=== RECORDS FOR THIS EXERCISE ===
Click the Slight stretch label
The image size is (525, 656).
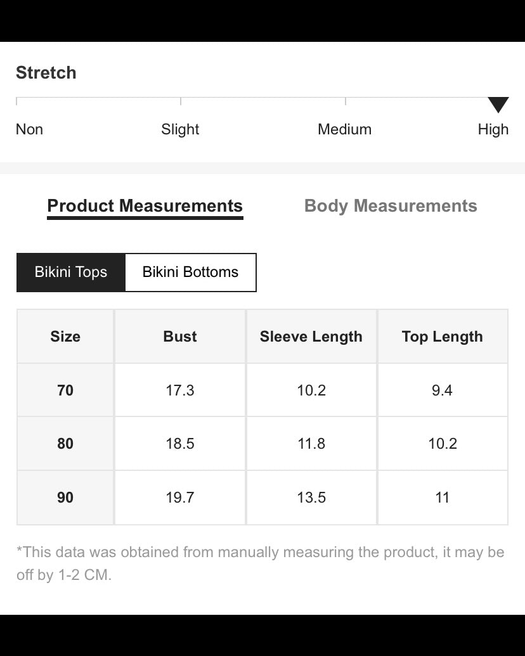coord(180,129)
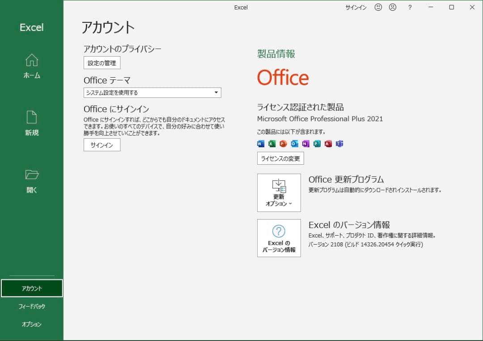Click the Access app icon
This screenshot has height=341, width=483.
[x=328, y=144]
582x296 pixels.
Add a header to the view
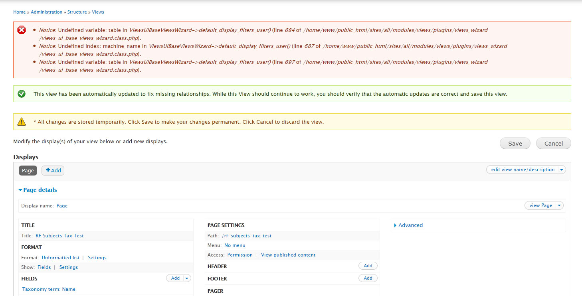(368, 266)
===
CHALLENGE: Swap "header" for "title" throughout the listing above and reproduce it with no other changes. Leave the pictures out of your answer.

RESULT:
Click the Slight stretch label
The image size is (525, 656).
coord(180,129)
Click the Access app icon
This screenshot has height=341, width=483.
[x=328, y=144]
582x296 pixels.
Add a title to the view
(368, 266)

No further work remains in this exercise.